My sister-in-law is having a c-section next week and I will be visiting to help in 3 weeks. What should I expect to be helping with? This is the first baby in the family and the c-section is unexpected. I was already planning on cooking for them and doing things like grocery store runs and other errands/chores (laundry, cleaning, etc.). I’m not sure what the limitations are re: movement and exertion from a c-section.

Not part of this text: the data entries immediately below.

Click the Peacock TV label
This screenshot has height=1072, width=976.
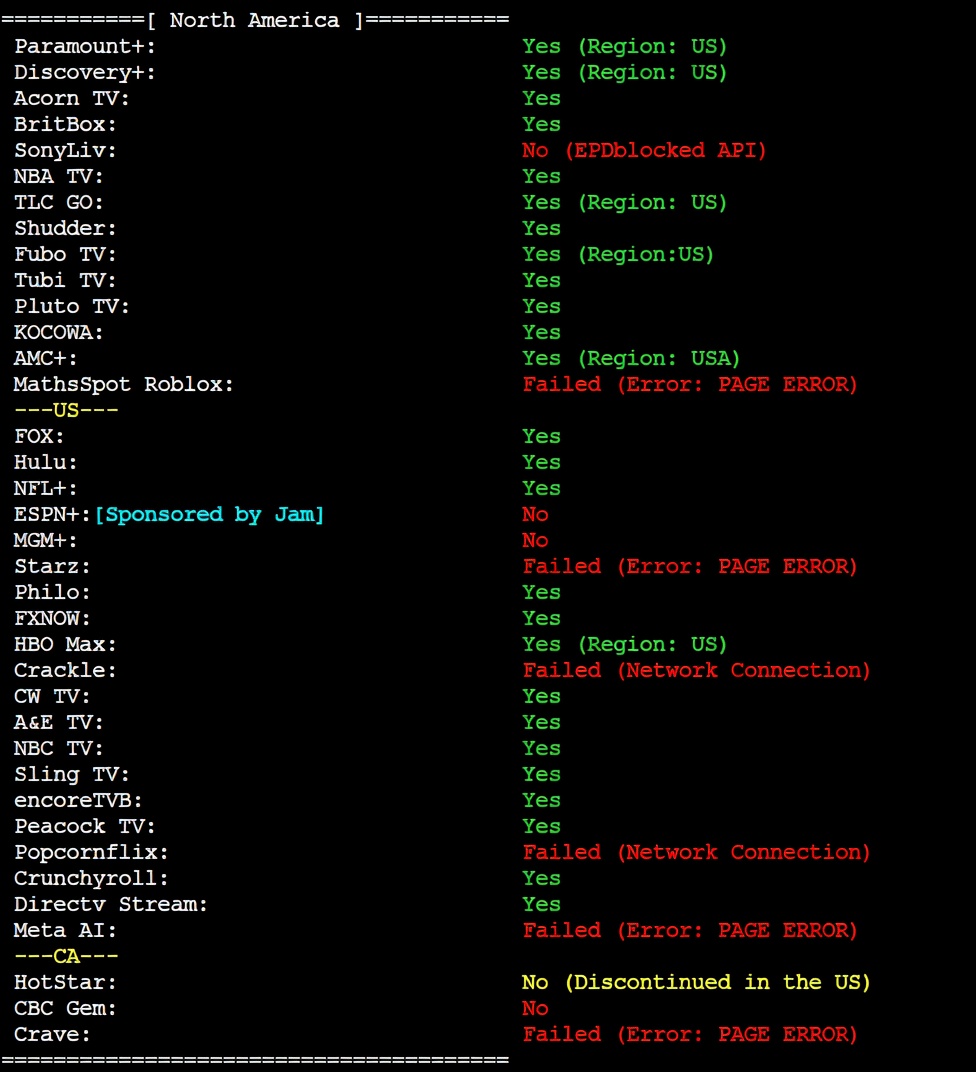pos(85,826)
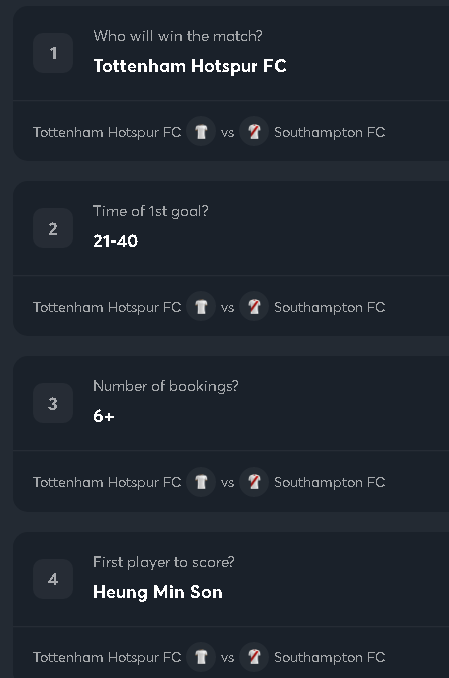Click the 'Who will win the match?' question

click(178, 36)
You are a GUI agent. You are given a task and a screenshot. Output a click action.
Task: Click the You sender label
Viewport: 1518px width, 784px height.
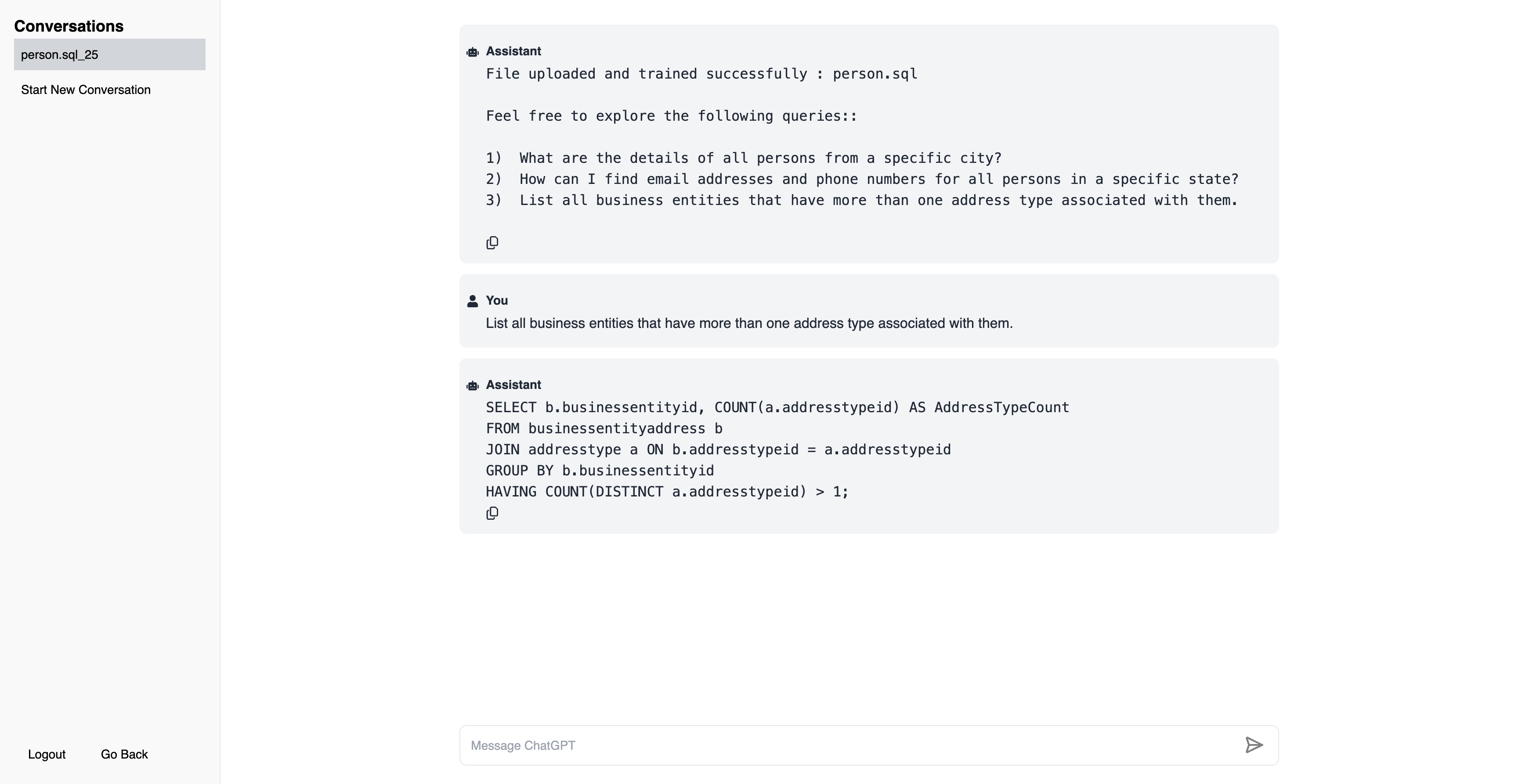(x=497, y=300)
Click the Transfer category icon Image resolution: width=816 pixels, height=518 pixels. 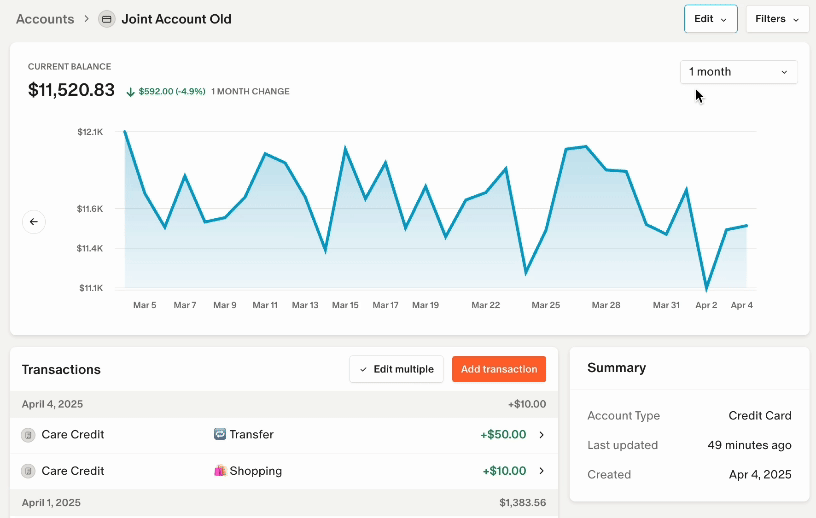(x=220, y=435)
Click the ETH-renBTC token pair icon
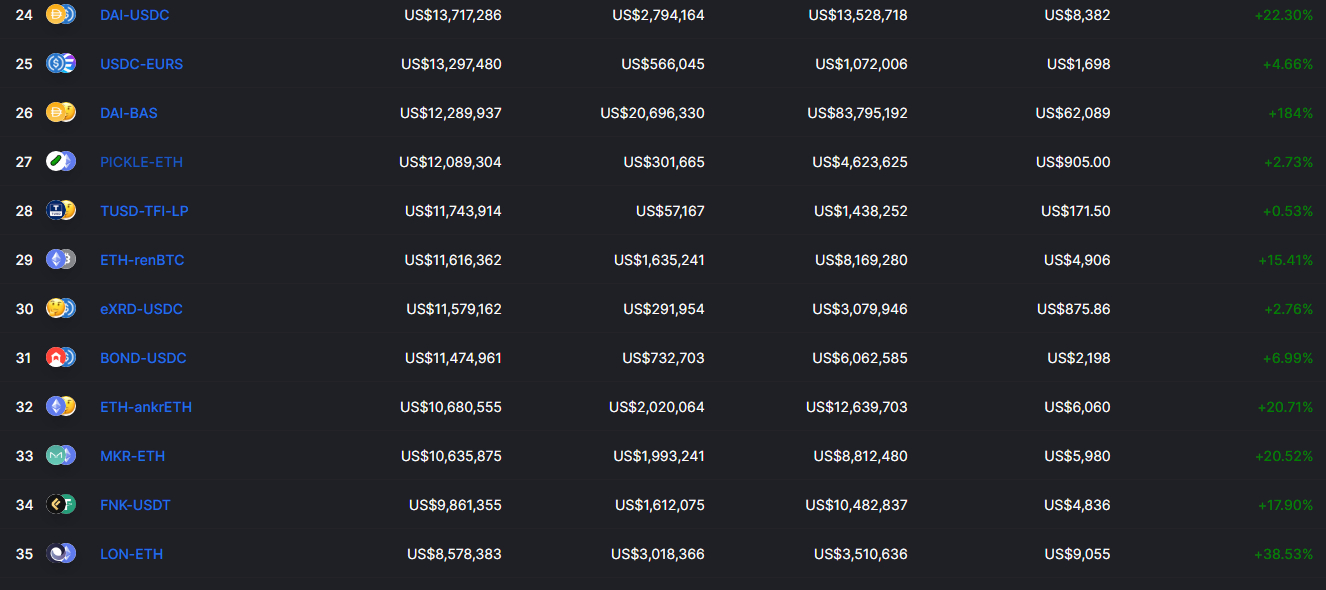Viewport: 1326px width, 590px height. point(61,260)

Also, I want to bring some fun, useful gifts/treats for her and my brother. I was thinking jammies for SIL and good coffee for brother…any other ideas?
Anon
well given that she has a week’s notice it is now more expected than many people’s c-sections. i had a c-section with my twins and physical limitations vary a lot from person to person. i had a horrible delivery with complications, hopefully she will not have that. she will not be allowed to drive initially, so you might have to drive her/baby to doctor appointments. one of my twins was still in the nicu when i was discharged, so i was going back and forth between the hospital each day and not able to rest as much as generally recommended. depending on your level of closeness/comfort you could offer to help her shower if needed, but it sounds like you will be there 2 weeks post delivery so she should be able to do that albeit slowly by then. i think what you are offering to bring sounds great! for your SIL just be careful with sizing for jammies/if she is hoping to try to brst feed. one thing to keep in mind is that people’s emotions vary wildly after the birth of a child and i think there is a lot of unknown with a first child. your sister in law might be wonderful and over the moon or she might be a hot mess emotionally. if she reacts negatively towards you, seems standoffish or isn’t the nicest while you are there, try not to harbor any resentment or hold it against her.
i think what you are expecting to help with sounds great! you could also do some extra cooking to stock their freezer and i love that you are thinking of bringing things for them and not just for the baby.
Anonymous
Good coffee for SIL.
NYCer
Recovery time totally depends on the person. I had a very easy C-section recovery, and at 3 weeks was fully functional and took long walks every day. I think your plan to help cook, clean and run errands is perfect regardless of her recovery status.
lsw
I was surprised by needing bendy straws in the first few days. No C section for my but I was mostly in bed for the first few days and appreciate being able to use straws for drinking while nursing or while propped up in bed. Also I especially appreciate all the snacks and fancy drinks.
rosie
There are a lot of appointments in those first few days/weeks, and she may have restrictions on driving and lifting. If your brother will be going to the pediatrician & any other appts with her, you could offer to drive them both (they’ll be tired) and just hang out waiting. If she’ll be taking the baby alone, you could drive + offer to help carrying the baby in and out of the car and that kind of thing (babys are not super heavy, but the carseats add weight and can be awkward to hold, especially as you’re trying to juggle diaper bag etc.).
Moi
Realize it is late and no one will probably reply —
Headed to Minneapolis from San Francisco in February to visit the university- advice on things to do or restaurants or hotels to get to know the city? So far looking at the Graduate hotel. Any walks along the river or are we kidding ourselves bc it will be way too cold???